-- BEGIN RECORDS FOR THIS TASK --
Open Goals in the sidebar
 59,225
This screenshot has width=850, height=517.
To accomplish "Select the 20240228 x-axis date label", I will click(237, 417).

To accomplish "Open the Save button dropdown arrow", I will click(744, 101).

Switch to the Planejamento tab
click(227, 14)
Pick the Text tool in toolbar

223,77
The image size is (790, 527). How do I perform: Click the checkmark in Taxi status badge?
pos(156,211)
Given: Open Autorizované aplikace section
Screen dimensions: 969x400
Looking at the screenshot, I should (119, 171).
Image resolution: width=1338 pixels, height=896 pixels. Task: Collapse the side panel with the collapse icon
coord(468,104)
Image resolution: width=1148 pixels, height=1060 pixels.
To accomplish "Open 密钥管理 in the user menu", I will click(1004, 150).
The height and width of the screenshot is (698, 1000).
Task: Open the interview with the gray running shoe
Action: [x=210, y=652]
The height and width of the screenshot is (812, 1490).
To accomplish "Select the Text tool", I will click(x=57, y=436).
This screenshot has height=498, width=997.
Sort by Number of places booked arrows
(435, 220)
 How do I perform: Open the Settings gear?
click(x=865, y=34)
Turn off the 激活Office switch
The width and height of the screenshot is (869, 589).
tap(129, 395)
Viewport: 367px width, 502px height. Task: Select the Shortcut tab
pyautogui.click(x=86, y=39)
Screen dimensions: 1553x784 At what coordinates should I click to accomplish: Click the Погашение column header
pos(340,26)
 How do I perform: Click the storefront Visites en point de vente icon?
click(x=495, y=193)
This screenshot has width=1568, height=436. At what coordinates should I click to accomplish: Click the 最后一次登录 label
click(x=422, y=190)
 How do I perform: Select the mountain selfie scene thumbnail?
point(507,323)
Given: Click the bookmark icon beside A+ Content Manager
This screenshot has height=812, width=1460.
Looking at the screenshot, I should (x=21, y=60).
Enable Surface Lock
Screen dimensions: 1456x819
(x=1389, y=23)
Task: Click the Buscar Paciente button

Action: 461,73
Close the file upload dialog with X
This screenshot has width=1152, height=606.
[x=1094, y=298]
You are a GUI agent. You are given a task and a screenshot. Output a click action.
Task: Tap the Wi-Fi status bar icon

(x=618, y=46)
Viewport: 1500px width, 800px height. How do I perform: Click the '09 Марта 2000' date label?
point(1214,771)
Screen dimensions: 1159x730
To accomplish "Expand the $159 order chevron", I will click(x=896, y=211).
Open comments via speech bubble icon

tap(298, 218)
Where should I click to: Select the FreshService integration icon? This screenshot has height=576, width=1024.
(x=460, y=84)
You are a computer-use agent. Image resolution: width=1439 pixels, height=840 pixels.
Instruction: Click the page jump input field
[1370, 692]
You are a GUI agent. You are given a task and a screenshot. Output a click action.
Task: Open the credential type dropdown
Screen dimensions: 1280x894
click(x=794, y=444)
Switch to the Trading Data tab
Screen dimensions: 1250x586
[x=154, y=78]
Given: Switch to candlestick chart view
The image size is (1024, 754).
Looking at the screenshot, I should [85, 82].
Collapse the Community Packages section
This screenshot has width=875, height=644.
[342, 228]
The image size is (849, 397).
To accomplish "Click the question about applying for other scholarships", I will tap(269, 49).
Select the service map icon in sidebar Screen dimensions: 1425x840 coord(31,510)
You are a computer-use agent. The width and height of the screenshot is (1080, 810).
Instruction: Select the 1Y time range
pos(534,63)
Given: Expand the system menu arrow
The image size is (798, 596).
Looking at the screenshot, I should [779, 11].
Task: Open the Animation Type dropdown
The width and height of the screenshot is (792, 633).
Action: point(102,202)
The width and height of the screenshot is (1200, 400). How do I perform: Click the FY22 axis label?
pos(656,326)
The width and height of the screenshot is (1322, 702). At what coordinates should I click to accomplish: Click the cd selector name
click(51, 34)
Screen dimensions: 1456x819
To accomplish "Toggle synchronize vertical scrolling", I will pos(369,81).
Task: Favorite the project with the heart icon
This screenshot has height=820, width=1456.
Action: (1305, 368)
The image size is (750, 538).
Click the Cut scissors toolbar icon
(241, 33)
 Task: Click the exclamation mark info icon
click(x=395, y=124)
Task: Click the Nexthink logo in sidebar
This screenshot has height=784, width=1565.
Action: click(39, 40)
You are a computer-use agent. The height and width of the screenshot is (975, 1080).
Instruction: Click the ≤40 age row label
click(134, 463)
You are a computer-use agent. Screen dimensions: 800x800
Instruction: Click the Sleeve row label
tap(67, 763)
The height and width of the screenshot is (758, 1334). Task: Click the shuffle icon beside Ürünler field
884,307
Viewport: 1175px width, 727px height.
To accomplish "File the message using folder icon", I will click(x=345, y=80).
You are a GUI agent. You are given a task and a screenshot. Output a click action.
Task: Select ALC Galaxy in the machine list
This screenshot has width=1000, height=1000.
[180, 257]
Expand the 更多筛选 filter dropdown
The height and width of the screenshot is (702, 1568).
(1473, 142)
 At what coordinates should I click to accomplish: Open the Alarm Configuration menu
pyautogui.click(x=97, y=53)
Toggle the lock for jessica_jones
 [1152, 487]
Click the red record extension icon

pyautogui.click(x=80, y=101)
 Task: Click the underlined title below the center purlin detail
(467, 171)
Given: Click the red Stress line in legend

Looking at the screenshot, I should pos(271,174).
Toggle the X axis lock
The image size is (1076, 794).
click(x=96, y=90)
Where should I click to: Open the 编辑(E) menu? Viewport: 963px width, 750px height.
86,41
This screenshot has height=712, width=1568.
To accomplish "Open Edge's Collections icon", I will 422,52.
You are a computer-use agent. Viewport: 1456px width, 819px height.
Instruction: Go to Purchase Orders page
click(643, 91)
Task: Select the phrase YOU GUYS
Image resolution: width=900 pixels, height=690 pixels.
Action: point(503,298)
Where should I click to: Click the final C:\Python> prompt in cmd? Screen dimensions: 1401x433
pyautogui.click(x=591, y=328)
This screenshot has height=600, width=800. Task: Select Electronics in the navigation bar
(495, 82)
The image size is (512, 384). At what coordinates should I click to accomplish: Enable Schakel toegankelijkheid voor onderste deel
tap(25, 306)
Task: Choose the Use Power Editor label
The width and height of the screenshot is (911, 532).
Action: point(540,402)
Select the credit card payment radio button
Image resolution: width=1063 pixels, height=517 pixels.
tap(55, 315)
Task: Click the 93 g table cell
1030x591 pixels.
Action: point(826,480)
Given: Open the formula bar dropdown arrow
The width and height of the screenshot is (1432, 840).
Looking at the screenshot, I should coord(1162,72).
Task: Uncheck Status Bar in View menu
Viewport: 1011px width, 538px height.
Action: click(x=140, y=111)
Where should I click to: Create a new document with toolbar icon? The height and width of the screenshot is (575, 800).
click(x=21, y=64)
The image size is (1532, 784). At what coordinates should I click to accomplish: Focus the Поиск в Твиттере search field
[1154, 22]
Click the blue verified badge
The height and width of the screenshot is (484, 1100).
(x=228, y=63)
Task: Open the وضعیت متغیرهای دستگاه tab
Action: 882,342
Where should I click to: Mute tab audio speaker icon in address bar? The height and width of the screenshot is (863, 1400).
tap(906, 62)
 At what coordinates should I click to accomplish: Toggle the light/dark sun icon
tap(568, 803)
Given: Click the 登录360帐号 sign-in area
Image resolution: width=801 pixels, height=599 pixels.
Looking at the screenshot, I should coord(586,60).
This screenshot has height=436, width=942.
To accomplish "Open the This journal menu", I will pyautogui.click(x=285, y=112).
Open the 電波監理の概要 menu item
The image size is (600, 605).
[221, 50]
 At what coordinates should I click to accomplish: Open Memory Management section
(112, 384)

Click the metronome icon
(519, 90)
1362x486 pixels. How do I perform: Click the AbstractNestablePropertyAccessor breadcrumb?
-- END RECORDS FOR THIS TASK --
**SHORT PROBLEM:** Please rewrite every row above, replacing "accomplish" with "complete" and leaving everything else unchanged.

**RESPONSE BELOW:**
Open Goals in the sidebar
 59,225
This screenshot has width=850, height=517.
To complete "Select the 20240228 x-axis date label", I will click(237, 417).

To complete "Open the Save button dropdown arrow", I will click(744, 101).

Switch to the Planejamento tab
click(227, 14)
Pick the Text tool in toolbar

223,77
The image size is (790, 527). How do I perform: Click the checkmark in Taxi status badge?
pos(156,211)
Given: Open Autorizované aplikace section
Screen dimensions: 969x400
Looking at the screenshot, I should (119, 171).
Image resolution: width=1338 pixels, height=896 pixels. Task: Collapse the side panel with the collapse icon
coord(468,104)
Image resolution: width=1148 pixels, height=1060 pixels.
To complete "Open 密钥管理 in the user menu", I will click(1004, 150).
The height and width of the screenshot is (698, 1000).
Task: Open the interview with the gray running shoe
Action: [x=210, y=652]
The height and width of the screenshot is (812, 1490).
To complete "Select the Text tool", I will click(x=57, y=436).
This screenshot has height=498, width=997.
Sort by Number of places booked arrows
(435, 220)
 How do I perform: Open the Settings gear?
click(x=865, y=34)
Turn off the 激活Office switch
The width and height of the screenshot is (869, 589).
tap(129, 395)
Viewport: 367px width, 502px height. Task: Select the Shortcut tab
pyautogui.click(x=86, y=39)
Screen dimensions: 1553x784 At what coordinates should I click to complete: Click the Погашение column header
pos(340,26)
 How do I perform: Click the storefront Visites en point de vente icon?
click(x=495, y=193)
This screenshot has width=1568, height=436. At what coordinates should I click to complete: Click the 最后一次登录 label
click(x=422, y=190)
 How do I perform: Select the mountain selfie scene thumbnail?
point(507,323)
Given: Click the bookmark icon beside A+ Content Manager
This screenshot has height=812, width=1460.
Looking at the screenshot, I should (x=21, y=60).
Enable Surface Lock
Screen dimensions: 1456x819
(x=1389, y=23)
Task: Click the Buscar Paciente button

Action: 461,73
Close the file upload dialog with X
This screenshot has width=1152, height=606.
[x=1094, y=298]
You are a GUI agent. You are given a task and a screenshot. Output a click action.
Task: Tap the Wi-Fi status bar icon

(x=618, y=46)
Viewport: 1500px width, 800px height. How do I perform: Click the '09 Марта 2000' date label?
point(1214,771)
Screen dimensions: 1159x730
To complete "Expand the $159 order chevron", I will click(x=896, y=211).
Open comments via speech bubble icon

tap(298, 218)
Where should I click to: Select the FreshService integration icon? This screenshot has height=576, width=1024.
(x=460, y=84)
You are a computer-use agent. Image resolution: width=1439 pixels, height=840 pixels.
Instruction: Click the page jump input field
[1370, 692]
You are a GUI agent. You are given a task and a screenshot. Output a click action.
Task: Open the credential type dropdown
Screen dimensions: 1280x894
click(x=794, y=444)
Switch to the Trading Data tab
Screen dimensions: 1250x586
[x=154, y=78]
Given: Switch to candlestick chart view
The image size is (1024, 754).
Looking at the screenshot, I should [85, 82].
Collapse the Community Packages section
This screenshot has width=875, height=644.
[342, 228]
The image size is (849, 397).
To complete "Click the question about applying for other scholarships", I will tap(269, 49).
Select the service map icon in sidebar Screen dimensions: 1425x840 coord(31,510)
You are a computer-use agent. The width and height of the screenshot is (1080, 810).
Instruction: Select the 1Y time range
pos(534,63)
Given: Expand the system menu arrow
The image size is (798, 596).
Looking at the screenshot, I should [779, 11].
Task: Open the Animation Type dropdown
The width and height of the screenshot is (792, 633).
Action: point(102,202)
The width and height of the screenshot is (1200, 400). How do I perform: Click the FY22 axis label?
pos(656,326)
The width and height of the screenshot is (1322, 702). At what coordinates should I click to complete: Click the cd selector name
click(51, 34)
Screen dimensions: 1456x819
To complete "Toggle synchronize vertical scrolling", I will pos(369,81).
Task: Favorite the project with the heart icon
This screenshot has height=820, width=1456.
Action: (1305, 368)
The image size is (750, 538).
Click the Cut scissors toolbar icon
(241, 33)
 Task: Click the exclamation mark info icon
click(x=395, y=124)
Task: Click the Nexthink logo in sidebar
This screenshot has height=784, width=1565.
Action: click(39, 40)
You are a computer-use agent. The height and width of the screenshot is (975, 1080).
Instruction: Click the ≤40 age row label
click(134, 463)
You are a computer-use agent. Screen dimensions: 800x800
Instruction: Click the Sleeve row label
tap(67, 763)
The height and width of the screenshot is (758, 1334). Task: Click the shuffle icon beside Ürünler field
884,307
Viewport: 1175px width, 727px height.
To complete "File the message using folder icon", I will click(x=345, y=80).
You are a GUI agent. You are given a task and a screenshot. Output a click action.
Task: Select ALC Galaxy in the machine list
This screenshot has width=1000, height=1000.
[180, 257]
Expand the 更多筛选 filter dropdown
The height and width of the screenshot is (702, 1568).
(1473, 142)
 At what coordinates should I click to complete: Open the Alarm Configuration menu
pyautogui.click(x=97, y=53)
Toggle the lock for jessica_jones
 [1152, 487]
Click the red record extension icon

pyautogui.click(x=80, y=101)
 Task: Click the underlined title below the center purlin detail
(467, 171)
Given: Click the red Stress line in legend

Looking at the screenshot, I should pos(271,174).
Toggle the X axis lock
The image size is (1076, 794).
click(x=96, y=90)
Where should I click to: Open the 编辑(E) menu? Viewport: 963px width, 750px height.
86,41
This screenshot has height=712, width=1568.
To complete "Open Edge's Collections icon", I will 422,52.
You are a computer-use agent. Viewport: 1456px width, 819px height.
Instruction: Go to Purchase Orders page
click(643, 91)
Task: Select the phrase YOU GUYS
Image resolution: width=900 pixels, height=690 pixels.
Action: point(503,298)
Where should I click to: Click the final C:\Python> prompt in cmd? Screen dimensions: 1401x433
pyautogui.click(x=591, y=328)
This screenshot has height=600, width=800. Task: Select Electronics in the navigation bar
(495, 82)
The image size is (512, 384). At what coordinates should I click to complete: Enable Schakel toegankelijkheid voor onderste deel
tap(25, 306)
Task: Choose the Use Power Editor label
The width and height of the screenshot is (911, 532).
Action: point(540,402)
Select the credit card payment radio button
Image resolution: width=1063 pixels, height=517 pixels.
tap(55, 315)
Task: Click the 93 g table cell
1030x591 pixels.
Action: point(826,480)
Given: Open the formula bar dropdown arrow
The width and height of the screenshot is (1432, 840).
Looking at the screenshot, I should coord(1162,72).
Task: Uncheck Status Bar in View menu
Viewport: 1011px width, 538px height.
Action: click(x=140, y=111)
Where should I click to: Create a new document with toolbar icon? The height and width of the screenshot is (575, 800).
click(x=21, y=64)
The image size is (1532, 784). At what coordinates should I click to complete: Focus the Поиск в Твиттере search field
[1154, 22]
Click the blue verified badge
The height and width of the screenshot is (484, 1100).
(x=228, y=63)
Task: Open the وضعیت متغیرهای دستگاه tab
Action: 882,342
Where should I click to: Mute tab audio speaker icon in address bar? The height and width of the screenshot is (863, 1400).
tap(906, 62)
 At what coordinates should I click to complete: Toggle the light/dark sun icon
tap(568, 803)
Given: Click the 登录360帐号 sign-in area
Image resolution: width=801 pixels, height=599 pixels.
Looking at the screenshot, I should coord(586,60).
This screenshot has height=436, width=942.
To complete "Open the This journal menu", I will pyautogui.click(x=285, y=112).
Open the 電波監理の概要 menu item
The image size is (600, 605).
[221, 50]
 At what coordinates should I click to complete: Open Memory Management section
(112, 384)

Click the metronome icon
(519, 90)
1362x486 pixels. How do I perform: Click the AbstractNestablePropertyAccessor breadcrumb?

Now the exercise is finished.